EXERCISE INSTRUCTIONS -
Copy the forum post from "Such is the" to "the mechanics entirely.", swapping "mechanics" for "systems" throughout.

TEXT SHOWN -
>> Start
Sorry to keep on the CAS topic, but I'm going to anyway..

Such is the way of the forum, this it always has been, and thus it always will be...  :P

Quote
Is the current problem an issue of mechanics, or an issue of balance / scale mis-match?

Both. In some cases the mechanics more or less force a balance issue which cannot be resolved since those mechanics are present in other parts of the game, unless you change the mechanics entirely.

An example is AA damage, which is modeled basically as a missile hit with a certain damage value. The only way to solve the problems here RE: armor penetration and shock damage is to rebalance those mechanics for the entire game, which is excessive. The way AA weapon damage is calculated is also not really balanceable unless we change it entirely - right now, for example, LAA is useless until Racial Attack tech level 10 or higher, but due to quadratic scaling AA damage (particularly MAA, since HAA is not as widespread) quickly becomes overwhelming beyond this. The ends of the scale are both too extreme by nature of the mechanic design, it is not a simple tweaking-of-numbers problem.
>> End
[Stored items]
>> Start
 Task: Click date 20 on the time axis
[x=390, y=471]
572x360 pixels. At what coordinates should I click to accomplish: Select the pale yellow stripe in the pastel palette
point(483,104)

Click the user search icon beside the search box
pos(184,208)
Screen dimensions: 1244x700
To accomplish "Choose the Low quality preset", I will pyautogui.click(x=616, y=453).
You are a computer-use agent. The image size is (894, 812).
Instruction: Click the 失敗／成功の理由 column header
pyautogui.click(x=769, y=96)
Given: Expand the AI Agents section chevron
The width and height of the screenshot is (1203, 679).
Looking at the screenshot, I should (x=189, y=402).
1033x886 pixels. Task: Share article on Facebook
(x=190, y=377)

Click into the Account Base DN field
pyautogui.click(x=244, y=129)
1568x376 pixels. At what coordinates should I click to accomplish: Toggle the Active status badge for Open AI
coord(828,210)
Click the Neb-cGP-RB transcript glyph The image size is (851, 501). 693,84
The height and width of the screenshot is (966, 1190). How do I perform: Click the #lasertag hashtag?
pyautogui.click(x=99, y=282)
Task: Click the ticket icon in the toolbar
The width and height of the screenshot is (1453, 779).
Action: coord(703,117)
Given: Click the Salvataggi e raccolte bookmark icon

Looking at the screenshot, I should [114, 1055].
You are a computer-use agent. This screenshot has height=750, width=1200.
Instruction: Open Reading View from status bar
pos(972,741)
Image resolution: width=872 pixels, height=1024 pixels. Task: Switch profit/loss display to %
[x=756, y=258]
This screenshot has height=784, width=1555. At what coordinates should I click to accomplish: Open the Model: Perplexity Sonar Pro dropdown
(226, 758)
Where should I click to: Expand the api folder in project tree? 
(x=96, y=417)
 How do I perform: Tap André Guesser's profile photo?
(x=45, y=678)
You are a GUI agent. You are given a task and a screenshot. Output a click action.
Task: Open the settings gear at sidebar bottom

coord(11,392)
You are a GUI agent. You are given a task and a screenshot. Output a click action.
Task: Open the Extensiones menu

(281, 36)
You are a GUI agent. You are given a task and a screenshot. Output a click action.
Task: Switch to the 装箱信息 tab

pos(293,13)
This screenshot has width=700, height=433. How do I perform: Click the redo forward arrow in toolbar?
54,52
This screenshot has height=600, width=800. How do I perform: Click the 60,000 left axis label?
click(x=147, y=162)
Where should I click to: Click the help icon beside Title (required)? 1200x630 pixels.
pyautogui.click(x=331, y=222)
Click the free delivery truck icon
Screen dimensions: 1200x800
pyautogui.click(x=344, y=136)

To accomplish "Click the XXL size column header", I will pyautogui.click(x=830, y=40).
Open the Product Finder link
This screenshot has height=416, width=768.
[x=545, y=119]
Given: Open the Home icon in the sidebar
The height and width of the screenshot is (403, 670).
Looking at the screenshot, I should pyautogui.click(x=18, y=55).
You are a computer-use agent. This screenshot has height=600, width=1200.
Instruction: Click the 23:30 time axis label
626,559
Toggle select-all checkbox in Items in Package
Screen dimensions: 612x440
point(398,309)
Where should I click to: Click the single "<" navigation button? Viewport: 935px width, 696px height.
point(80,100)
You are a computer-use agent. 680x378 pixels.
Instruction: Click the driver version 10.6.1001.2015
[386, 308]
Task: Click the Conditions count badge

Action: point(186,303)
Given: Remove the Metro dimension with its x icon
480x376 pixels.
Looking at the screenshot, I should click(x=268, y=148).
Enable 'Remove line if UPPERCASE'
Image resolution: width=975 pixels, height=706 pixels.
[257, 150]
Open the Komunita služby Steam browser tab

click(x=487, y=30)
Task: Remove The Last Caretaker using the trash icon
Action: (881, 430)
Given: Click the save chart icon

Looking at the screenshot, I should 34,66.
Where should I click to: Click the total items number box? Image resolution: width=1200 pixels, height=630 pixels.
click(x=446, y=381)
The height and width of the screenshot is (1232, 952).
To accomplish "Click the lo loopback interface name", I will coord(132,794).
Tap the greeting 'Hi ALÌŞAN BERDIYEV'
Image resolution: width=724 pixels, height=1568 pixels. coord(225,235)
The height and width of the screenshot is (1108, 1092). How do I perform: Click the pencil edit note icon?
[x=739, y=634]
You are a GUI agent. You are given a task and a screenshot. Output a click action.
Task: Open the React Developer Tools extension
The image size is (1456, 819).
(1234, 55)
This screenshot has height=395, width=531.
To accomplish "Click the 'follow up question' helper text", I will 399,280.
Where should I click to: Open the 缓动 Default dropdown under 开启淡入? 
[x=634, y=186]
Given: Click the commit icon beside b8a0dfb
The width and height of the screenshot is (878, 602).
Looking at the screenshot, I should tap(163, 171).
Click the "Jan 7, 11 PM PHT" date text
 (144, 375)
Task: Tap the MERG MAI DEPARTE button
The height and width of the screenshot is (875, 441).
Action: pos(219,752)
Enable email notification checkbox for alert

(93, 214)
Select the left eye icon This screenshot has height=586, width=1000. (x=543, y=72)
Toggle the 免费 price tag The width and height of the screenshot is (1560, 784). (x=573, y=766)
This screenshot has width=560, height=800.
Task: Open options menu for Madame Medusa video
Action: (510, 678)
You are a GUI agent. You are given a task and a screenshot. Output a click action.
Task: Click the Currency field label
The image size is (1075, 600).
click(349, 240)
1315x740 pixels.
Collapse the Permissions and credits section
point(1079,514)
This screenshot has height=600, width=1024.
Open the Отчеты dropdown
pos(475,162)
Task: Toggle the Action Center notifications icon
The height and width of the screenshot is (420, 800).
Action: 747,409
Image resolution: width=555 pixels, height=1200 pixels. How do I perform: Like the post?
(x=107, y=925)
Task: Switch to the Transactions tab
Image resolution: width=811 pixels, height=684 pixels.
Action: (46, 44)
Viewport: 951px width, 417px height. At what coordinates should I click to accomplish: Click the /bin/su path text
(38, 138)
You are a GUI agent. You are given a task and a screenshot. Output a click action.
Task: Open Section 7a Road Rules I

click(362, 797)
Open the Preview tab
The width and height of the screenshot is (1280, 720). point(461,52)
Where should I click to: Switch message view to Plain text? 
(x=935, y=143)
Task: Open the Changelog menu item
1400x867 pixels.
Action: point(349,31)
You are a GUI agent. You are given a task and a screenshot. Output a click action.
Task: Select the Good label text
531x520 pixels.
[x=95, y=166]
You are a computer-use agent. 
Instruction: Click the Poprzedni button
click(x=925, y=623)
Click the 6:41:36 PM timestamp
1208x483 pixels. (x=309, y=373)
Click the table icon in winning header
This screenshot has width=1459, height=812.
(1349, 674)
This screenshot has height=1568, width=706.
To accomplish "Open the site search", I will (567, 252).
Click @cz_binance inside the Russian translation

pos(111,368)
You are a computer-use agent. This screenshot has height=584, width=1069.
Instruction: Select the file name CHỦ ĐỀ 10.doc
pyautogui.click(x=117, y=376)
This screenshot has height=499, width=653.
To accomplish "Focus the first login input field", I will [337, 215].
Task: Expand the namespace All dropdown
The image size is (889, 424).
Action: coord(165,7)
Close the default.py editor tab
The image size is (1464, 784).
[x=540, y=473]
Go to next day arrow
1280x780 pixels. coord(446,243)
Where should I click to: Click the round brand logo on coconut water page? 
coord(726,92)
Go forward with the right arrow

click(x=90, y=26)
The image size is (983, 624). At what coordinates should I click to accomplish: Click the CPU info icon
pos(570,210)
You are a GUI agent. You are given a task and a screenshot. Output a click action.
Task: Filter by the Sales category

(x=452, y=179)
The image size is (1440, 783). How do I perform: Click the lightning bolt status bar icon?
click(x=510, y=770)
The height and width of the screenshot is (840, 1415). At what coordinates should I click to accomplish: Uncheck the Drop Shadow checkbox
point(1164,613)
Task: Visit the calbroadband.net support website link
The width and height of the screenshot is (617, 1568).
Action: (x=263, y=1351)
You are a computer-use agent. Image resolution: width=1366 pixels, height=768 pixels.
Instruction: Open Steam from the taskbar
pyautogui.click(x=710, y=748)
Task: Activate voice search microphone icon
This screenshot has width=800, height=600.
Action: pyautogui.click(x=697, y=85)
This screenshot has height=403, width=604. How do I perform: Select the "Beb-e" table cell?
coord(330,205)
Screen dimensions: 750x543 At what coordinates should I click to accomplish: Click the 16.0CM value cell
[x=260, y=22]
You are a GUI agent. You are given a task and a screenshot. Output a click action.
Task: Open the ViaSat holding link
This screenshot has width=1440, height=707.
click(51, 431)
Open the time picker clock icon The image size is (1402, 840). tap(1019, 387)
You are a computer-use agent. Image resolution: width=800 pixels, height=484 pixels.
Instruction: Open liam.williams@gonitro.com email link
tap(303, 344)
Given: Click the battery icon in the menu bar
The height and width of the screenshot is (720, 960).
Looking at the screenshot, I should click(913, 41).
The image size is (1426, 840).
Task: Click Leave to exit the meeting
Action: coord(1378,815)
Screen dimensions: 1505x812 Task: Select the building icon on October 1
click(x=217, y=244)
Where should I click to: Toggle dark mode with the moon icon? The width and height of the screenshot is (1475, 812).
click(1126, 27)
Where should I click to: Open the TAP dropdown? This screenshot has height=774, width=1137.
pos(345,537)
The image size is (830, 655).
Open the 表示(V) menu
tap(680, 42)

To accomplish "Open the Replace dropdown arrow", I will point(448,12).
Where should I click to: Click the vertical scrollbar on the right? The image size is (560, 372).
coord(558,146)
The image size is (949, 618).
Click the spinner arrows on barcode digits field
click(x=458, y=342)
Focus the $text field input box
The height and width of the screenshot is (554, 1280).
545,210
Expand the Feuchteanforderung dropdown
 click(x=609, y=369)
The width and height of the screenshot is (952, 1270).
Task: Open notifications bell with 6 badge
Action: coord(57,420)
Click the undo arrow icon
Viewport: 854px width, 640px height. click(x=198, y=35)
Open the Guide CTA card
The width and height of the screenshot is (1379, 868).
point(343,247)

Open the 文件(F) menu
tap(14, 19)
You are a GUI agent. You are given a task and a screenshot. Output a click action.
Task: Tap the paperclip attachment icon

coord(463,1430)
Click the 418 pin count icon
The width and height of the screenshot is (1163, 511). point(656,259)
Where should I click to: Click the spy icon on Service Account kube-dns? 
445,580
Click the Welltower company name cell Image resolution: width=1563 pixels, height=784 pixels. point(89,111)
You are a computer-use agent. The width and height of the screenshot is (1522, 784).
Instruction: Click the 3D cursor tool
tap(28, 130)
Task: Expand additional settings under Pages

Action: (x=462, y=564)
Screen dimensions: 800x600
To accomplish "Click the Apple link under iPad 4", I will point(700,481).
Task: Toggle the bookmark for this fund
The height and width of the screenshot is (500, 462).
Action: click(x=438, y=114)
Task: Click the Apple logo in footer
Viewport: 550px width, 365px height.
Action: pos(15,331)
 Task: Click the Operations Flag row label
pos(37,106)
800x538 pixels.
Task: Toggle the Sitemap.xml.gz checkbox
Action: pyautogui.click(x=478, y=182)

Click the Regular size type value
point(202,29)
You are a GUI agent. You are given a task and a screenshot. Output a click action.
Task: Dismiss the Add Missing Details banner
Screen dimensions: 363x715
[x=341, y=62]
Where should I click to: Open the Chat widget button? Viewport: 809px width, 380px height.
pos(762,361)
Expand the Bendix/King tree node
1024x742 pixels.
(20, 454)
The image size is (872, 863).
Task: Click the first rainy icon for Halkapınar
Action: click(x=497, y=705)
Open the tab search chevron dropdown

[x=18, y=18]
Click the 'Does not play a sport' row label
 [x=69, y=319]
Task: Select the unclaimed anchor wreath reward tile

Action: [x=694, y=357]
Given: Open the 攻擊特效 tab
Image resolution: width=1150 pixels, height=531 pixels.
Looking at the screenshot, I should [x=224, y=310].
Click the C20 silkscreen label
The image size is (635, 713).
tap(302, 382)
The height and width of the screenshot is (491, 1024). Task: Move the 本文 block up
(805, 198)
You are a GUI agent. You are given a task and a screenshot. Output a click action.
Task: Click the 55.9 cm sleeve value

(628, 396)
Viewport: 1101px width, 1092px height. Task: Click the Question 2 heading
>> End
RIGHT ANSWER -
Such is the way of the forum, this it always has been, and thus it always will be...  :P

Quote
Is the current problem an issue of systems, or an issue of balance / scale mis-match?

Both. In some cases the systems more or less force a balance issue which cannot be resolved since those systems are present in other parts of the game, unless you change the systems entirely.